Grafana is a web-based visualization tool for observability, and also part of a whole stack of related technologies, all based on open source. You can configure various data sources — time series sources like Prometheus, databases, cloud providers, Loki, Tempo, Jaeger — and use or even combine them for your observability needs. As of April 2022, that means metrics, logs, traces, and visualizations based on those concepts. That is where dashboards come into play.
Dashboards are the typical first solution that even small companies or hobbyists can use to quickly get insights of their running software, infrastructure, network, and other data-generating things such as edge devices. In case of incidents, or for just glancing over them at will, dashboards are supposed to give a good overview to find and solve problems. Great dashboards make the difference of understanding an incident in 10 seconds vs. digging into red herrings for over 5 minutes. Meaningful dashboards also ease the path to setting correct alerts that do not wake you up unnecessarily.

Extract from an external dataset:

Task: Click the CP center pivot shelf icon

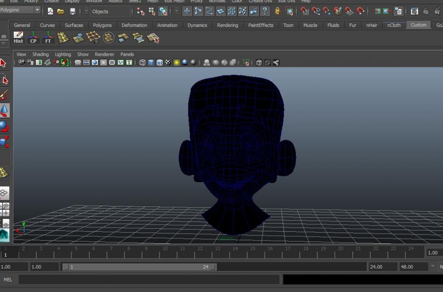Action: tap(33, 38)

On top of dashboards, you can leverage alerts, logs and tracing which together form a simple and helpful look at your stuff, if done right — or a complicated mess like your legacy software code, if done wrong 😏. Those other concepts are out of scope in this article. I only focus on how to achieve helpful, up-to-date dashboards, using private research and my production experience, where I extensively used Grafana dashboards — and also logs — to resolve incidents fast, and often with ease.
Typical examples on the internet present dashboards as a huge screen full of graphs, sometimes a collection of numbers or percentages. A lot to look at for human eyes. I will show you how to visualize better, with realistic examples. This article showcases solutions for Grafana and Prometheus, but can also be applied generically for other platforms.